Featured Journal Kids

Unsolicited Advice

Written by Chaaron

A few of my dear friends gave birth this past week and rather than bombard them with unsolicited advice, I thought I’d share with the internet. You’re welcome.

Dear new mama,

You just brought life into this world and it was work. You should be so proud of yourself. You are beautiful and so is your sweet babe.

It’s normal to feel overwhelmed by the love you feel for your child. Or just overwhelmed.

Watching your partner hold your baby for the first time will make you feel like the heart-eyed emoji.

There is no better feeling than that first shower. You will feel like an entirely new person.

You will not win an award for enduring pain during recovery. If you are in pain, talk to your doctor. Your doctor won’t be able to treat you if you aren’t honest about the way that you’re feeling.

Take advantage of your nurse reminding you to take care of yourself. Even if it is just taking a Motrin.

Those hospital provided cold packs are the real deal. Snag a few to take home with you. You’ll be glad that you did.

Take all of the help that you can get. And don’t just let others hold the baby while you do household chores.

If you are trying to build supply, fight engorgement or get ready to head back to work, the best time to pump is right after you’ve fed the baby in the morning. It might feel like you have nothing left, but pump anyway. You’ll build supply and hopefully avoid mastitis. 

On that note, if you start feeling any symptoms of mastitis, get on the phone with your doctor. Use warm compresses, massage, hot shower, everything. It’s miserable and you want to avoid it.

Drink water. Fill up a water bottle and keep it with you at all times, especially if you’re nursing.

If it starts feeling like it’s too much, call in reinforcements. Have a family member or friend come hold the baby so you can catch a nap. Ask someone to pick up lunch for you so that you don’t skip another meal.

Allow your partner the opportunity to learn how to parent without constantly hovering. If you want help, you need to learn not to micromanage it.

If you’re feeling overrun with guests, give yourself some time to be alone. If you’re feeling isolated, make plans to get out of the house. A walk or a cup of coffee with a friend can refresh you, just as a cup of coffee and a magazine in a quiet house can.

Roll your eyes at moms like me who can’t stop themselves from sharing advice you didn’t ask for once we’ve left the room. We love to think that we’re helping. We’ve been where you’ve been and we know that we’re annoying. We just can’t stop ourselves.

But, I mean what I said. You’re beautiful. Your baby is beautiful. I am obsessively checking my social media pages looking for new pictures. As far as I’m concerned, you can never post too many, so post away! And, if you need to ask any questions or you’re looking for someone to vent to, I’m here. 

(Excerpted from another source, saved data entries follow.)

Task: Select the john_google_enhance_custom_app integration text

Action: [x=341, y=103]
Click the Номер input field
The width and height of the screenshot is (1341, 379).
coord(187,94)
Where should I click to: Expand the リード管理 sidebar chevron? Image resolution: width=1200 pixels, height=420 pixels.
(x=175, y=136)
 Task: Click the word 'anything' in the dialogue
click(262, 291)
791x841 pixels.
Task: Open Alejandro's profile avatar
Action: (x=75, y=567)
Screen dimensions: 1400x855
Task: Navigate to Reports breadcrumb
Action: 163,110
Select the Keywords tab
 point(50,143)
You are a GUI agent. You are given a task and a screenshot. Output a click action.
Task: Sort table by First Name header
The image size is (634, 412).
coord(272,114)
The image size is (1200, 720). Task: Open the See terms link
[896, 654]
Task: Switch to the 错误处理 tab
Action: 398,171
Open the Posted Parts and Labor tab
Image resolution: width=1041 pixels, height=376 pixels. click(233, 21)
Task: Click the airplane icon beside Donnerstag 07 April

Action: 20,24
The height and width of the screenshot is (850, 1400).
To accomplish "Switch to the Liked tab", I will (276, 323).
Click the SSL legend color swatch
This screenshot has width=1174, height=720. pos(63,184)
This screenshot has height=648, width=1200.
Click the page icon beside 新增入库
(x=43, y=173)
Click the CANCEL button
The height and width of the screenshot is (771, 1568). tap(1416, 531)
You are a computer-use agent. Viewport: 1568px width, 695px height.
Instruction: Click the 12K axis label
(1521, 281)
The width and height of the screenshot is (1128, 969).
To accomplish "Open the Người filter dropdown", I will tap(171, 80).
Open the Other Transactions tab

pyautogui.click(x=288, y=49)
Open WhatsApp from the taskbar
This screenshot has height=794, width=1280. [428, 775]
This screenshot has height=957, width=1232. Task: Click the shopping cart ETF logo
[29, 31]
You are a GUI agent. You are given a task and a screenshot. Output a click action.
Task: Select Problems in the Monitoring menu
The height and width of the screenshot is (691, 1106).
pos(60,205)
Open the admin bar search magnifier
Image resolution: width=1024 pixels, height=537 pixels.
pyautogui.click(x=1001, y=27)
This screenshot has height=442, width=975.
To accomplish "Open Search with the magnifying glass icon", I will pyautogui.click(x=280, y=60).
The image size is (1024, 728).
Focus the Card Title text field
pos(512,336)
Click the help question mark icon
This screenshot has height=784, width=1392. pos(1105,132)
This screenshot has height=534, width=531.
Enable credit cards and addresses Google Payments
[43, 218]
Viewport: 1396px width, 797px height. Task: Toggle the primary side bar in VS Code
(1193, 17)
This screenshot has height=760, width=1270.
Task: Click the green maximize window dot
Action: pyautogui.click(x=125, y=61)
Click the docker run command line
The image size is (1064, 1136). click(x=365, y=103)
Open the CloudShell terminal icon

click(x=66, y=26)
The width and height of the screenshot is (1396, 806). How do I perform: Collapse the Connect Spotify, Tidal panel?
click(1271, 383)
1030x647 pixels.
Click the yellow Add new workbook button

What’s one piece of practical advice you’d share with a brand new mom?

About the author

Chaaron

Chaaron is a Nebraska native who lives in Alexandria, VA with her husband, RP, her son, Dash and her daughter, Pippa. By day, she’s a program manager with a public charity in DC and by night, she is happily occupied with living room dance parties and dodging errant duplo pieces. She’s terrible at updating her blog, but you can find her little slice of the internet at senseandnonsenseblog.com.

2 Comments

  • Chaaron, This is good advice. As a mom of 4 and a grandma to 10, and a Prenatal Nurse that calls moms after they had their babies… You did a good job covering what I would say to new moms… Most importantly… if you feel any signs of depression, or have harmful thoughts about yourself or your baby, call your healthcare provider immediately. Then call a family member or friend to come and be with you and not leave you alone until you have seen your doctor and for a few days after.

  • Best advice I got. (Some I listened to and some I wish I’d listened to):

    -Breast feeding is hard for some people. That’s okay. You are not a failure.
    -Exercise. Just a walk or something.
    -The days are long, but the years are short
    -It doesn’t get easier. It just gets different.
    -Cry sometimes. It is seriously okay. I think everyone does.
    -You will make mistakes. Bunches of them. But your kids will be great anyway.